# COMP4318/5318 Assignment 2: Image Classification

### Group number: 42  , SID1: 520330054 , SID2: ..., SID3: ... 

This template notebook includes code to load the  dataset and a skeleton for the main sections that should be included in the notebook. Please stick to this struture for your submitted notebook.

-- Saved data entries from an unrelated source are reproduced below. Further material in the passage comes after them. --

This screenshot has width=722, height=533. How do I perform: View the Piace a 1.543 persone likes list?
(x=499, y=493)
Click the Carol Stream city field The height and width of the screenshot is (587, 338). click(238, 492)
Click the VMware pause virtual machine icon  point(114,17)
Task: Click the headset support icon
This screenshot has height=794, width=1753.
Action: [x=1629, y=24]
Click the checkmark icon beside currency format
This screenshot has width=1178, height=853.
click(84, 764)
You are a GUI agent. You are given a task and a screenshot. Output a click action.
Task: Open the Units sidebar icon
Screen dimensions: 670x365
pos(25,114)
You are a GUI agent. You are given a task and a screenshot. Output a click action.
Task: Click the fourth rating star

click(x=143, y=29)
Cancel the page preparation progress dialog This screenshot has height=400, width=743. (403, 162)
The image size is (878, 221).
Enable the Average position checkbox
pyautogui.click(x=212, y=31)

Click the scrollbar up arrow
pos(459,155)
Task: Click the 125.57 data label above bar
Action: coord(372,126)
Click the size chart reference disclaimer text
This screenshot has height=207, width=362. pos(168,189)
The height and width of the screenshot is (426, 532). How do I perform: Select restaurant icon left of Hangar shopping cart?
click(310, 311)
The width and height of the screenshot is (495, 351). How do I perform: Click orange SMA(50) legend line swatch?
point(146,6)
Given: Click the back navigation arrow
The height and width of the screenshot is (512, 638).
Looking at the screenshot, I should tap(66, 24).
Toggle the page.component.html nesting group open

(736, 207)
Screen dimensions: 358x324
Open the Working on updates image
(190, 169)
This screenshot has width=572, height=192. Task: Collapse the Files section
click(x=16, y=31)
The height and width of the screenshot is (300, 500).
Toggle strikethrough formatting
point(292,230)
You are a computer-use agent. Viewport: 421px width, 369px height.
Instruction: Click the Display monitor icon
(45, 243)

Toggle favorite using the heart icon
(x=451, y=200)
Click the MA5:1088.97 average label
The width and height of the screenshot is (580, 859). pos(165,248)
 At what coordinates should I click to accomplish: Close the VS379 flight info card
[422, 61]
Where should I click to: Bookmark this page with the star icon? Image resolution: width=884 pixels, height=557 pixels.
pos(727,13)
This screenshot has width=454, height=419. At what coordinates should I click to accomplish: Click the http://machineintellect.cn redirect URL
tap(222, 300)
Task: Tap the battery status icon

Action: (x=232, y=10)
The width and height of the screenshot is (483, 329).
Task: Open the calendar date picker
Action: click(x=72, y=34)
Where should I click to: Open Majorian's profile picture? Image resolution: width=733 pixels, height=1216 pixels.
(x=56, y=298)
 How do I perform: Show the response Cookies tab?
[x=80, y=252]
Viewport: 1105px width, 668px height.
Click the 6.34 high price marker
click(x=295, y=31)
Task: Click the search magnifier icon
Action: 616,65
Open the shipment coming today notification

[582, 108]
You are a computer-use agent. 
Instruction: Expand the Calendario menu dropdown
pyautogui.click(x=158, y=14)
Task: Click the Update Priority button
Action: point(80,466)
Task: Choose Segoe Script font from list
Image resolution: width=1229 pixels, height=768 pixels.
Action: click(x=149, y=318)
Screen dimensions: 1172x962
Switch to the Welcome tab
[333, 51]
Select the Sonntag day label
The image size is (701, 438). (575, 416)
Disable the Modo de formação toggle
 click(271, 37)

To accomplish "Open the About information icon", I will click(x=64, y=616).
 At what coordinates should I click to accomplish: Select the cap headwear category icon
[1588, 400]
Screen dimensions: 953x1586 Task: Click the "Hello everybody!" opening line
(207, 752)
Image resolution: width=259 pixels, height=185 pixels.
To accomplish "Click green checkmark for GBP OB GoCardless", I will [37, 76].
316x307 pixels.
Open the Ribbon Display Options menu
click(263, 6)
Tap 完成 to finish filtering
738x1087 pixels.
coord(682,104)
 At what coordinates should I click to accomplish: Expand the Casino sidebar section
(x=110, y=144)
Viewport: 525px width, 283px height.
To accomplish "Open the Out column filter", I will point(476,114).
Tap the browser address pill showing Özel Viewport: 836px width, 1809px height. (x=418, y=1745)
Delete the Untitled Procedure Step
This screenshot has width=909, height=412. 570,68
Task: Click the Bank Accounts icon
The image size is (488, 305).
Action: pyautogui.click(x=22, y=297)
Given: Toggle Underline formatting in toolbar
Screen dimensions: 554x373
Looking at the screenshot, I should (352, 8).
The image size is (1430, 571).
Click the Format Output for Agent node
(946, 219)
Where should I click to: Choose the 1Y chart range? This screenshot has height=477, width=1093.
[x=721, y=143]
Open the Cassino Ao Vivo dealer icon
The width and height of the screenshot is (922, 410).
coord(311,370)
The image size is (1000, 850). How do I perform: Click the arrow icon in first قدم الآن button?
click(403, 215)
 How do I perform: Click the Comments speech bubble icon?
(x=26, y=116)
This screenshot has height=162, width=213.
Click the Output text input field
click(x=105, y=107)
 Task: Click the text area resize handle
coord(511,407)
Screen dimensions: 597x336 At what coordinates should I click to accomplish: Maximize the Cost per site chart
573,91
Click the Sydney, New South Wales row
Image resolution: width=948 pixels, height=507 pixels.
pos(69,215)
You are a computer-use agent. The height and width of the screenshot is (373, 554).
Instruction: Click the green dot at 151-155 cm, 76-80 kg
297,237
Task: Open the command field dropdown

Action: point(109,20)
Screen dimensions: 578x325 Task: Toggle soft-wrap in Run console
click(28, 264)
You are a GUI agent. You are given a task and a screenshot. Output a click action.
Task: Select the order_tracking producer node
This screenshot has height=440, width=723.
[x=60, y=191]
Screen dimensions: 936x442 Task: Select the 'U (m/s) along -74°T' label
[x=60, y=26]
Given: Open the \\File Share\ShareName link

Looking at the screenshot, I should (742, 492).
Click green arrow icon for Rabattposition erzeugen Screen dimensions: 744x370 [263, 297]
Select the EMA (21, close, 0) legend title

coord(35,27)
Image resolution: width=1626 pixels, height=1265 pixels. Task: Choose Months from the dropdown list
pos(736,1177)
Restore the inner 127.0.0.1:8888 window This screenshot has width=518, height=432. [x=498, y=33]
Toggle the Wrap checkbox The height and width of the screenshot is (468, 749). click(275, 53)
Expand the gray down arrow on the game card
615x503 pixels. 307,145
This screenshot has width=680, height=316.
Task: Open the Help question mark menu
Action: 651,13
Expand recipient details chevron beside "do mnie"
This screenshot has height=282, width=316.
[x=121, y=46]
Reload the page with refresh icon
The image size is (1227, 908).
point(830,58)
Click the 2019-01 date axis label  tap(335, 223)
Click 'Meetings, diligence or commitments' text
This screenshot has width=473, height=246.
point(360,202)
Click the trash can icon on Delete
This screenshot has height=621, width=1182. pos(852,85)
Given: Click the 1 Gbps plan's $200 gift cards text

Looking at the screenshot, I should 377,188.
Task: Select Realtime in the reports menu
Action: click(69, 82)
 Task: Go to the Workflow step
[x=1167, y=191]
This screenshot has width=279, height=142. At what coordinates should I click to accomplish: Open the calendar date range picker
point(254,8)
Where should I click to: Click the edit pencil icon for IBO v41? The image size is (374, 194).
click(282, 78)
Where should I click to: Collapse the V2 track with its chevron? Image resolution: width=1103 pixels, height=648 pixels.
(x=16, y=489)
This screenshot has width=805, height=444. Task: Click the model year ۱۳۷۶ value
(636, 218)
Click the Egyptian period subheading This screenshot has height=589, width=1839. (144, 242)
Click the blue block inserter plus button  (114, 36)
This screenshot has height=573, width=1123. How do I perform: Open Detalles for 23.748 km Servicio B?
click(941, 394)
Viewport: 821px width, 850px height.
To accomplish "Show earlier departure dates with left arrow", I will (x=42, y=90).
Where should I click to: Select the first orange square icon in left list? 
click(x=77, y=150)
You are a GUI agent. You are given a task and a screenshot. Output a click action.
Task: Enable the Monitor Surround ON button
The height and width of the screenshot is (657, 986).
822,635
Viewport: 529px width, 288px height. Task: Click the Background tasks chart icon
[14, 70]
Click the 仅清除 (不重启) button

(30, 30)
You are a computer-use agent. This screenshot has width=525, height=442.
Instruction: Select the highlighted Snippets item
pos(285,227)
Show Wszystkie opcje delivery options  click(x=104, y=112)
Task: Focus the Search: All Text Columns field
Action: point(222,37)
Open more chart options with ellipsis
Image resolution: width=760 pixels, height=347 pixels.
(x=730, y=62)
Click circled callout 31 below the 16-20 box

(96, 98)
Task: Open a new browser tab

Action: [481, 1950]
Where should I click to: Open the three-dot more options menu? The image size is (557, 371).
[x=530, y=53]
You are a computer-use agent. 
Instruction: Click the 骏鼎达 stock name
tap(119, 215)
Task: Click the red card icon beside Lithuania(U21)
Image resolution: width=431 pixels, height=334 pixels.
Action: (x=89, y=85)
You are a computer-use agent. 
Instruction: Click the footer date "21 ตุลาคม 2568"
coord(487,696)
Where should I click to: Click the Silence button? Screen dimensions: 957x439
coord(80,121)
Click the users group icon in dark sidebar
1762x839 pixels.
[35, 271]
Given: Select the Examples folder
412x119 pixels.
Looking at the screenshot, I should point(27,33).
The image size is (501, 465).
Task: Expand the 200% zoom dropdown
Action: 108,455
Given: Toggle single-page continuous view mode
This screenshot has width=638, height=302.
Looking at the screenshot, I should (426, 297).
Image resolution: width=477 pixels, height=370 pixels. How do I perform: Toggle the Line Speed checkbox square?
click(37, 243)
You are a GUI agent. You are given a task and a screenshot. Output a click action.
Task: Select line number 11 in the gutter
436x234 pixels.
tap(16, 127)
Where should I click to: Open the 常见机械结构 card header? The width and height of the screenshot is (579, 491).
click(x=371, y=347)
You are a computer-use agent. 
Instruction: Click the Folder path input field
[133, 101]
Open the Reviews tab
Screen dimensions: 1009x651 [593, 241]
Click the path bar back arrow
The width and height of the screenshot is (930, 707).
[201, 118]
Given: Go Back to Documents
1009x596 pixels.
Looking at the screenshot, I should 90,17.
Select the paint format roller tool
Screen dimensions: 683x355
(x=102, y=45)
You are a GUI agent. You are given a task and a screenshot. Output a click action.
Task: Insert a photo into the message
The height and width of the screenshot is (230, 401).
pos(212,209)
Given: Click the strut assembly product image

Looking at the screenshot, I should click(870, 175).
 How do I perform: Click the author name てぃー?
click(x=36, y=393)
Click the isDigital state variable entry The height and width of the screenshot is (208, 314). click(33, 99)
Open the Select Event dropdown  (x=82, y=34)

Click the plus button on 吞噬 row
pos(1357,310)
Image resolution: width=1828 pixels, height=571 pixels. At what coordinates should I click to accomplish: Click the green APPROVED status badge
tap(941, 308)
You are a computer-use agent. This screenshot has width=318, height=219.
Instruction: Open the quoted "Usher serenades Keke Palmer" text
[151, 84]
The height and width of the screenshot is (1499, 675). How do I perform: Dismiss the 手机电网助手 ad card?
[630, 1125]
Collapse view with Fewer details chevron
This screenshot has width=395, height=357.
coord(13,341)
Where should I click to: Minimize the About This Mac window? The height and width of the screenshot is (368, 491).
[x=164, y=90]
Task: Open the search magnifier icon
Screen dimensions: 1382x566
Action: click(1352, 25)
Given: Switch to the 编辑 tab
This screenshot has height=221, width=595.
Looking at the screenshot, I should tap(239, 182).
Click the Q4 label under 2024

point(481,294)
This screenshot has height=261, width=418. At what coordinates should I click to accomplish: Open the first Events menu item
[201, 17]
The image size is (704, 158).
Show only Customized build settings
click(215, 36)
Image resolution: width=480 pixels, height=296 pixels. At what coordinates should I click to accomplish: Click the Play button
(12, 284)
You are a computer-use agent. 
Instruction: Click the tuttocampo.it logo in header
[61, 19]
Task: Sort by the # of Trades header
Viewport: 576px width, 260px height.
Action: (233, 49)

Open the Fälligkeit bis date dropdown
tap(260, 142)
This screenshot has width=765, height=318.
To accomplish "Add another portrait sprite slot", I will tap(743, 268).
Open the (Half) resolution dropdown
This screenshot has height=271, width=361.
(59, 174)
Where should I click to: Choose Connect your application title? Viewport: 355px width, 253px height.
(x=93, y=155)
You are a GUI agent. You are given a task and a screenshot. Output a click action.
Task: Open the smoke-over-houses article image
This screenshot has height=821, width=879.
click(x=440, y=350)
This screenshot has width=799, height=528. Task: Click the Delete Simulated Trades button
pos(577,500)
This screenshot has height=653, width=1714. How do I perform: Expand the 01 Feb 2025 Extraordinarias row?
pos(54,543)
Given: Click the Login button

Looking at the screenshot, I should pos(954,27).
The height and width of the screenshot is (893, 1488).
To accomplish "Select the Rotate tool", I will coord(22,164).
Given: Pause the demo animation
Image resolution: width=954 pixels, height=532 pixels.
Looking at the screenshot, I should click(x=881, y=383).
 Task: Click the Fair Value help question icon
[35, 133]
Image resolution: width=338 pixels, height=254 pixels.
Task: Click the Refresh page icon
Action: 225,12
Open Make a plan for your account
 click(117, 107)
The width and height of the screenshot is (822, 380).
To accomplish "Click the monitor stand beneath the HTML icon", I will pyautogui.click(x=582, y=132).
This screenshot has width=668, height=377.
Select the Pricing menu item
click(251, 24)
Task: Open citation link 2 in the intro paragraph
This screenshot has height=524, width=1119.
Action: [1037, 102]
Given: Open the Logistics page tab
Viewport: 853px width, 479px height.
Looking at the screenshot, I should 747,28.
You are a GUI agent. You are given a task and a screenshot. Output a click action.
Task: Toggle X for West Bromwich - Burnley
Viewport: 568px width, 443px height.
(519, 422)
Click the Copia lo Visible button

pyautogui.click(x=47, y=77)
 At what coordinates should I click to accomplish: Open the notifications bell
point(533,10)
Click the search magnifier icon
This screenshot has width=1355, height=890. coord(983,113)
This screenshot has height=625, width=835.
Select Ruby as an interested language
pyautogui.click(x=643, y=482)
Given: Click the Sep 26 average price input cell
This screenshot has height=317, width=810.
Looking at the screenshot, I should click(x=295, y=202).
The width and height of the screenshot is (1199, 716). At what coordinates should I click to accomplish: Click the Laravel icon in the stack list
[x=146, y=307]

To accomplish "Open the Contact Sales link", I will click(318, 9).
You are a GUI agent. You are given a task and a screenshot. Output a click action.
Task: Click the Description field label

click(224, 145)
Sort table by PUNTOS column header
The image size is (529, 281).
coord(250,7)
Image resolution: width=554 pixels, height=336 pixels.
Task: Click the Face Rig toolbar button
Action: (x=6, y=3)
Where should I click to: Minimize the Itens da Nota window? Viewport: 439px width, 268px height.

Please focus on making your code clear, with appropriate variable names and whitespace. Include comments and markdown text to aid the readability of your code where relevant. See the specification and marking criteria in the associated specification to guide you when completing your implementation.

## Setup and dependencies
Please use this section to list and set up all your required libraries/dependencies and your plotting environment. 

In [None]:
import numpy as np
import matplotlib.pyplot as plt
from sklearn.metrics import classification_report, top_k_accuracy_score
from sklearn.decomposition import PCA
from sklearn.svm import SVC 
from sklearn.pipeline import Pipeline
from sklearn.preprocessing import StandardScaler
from sklearn.model_selection import GridSearchCV, train_test_split, StratifiedKFold

## 1. Data loading, exploration, and preprocessing


Code to load the dataset is provided in the following cell. Please proceed with your data exploration and preprocessing in the remainder of this section.

In [None]:
# Load the dataset training and test sets as numpy arrays
# assuming Assignment2Data folder is present in the same directory 
# as the notebook
X_train: np.ndarray = np.load('Assignment2Data/X_train.npy')
y_train: np.ndarray = np.load('Assignment2Data/y_train.npy')
X_test: np.ndarray = np.load('Assignment2Data/X_test.npy')
y_test: np.ndarray = np.load('Assignment2Data/y_test.npy')

In [None]:
# Normalize
X_train = X_train / 255.0
X_test = X_test / 255.0

In [None]:
# Flatten for SVM
X_train_flat = X_train.reshape(len(X_train), -1).astype(np.float32)
X_test_flat  = X_test.reshape(len(X_test), -1).astype(np.float32)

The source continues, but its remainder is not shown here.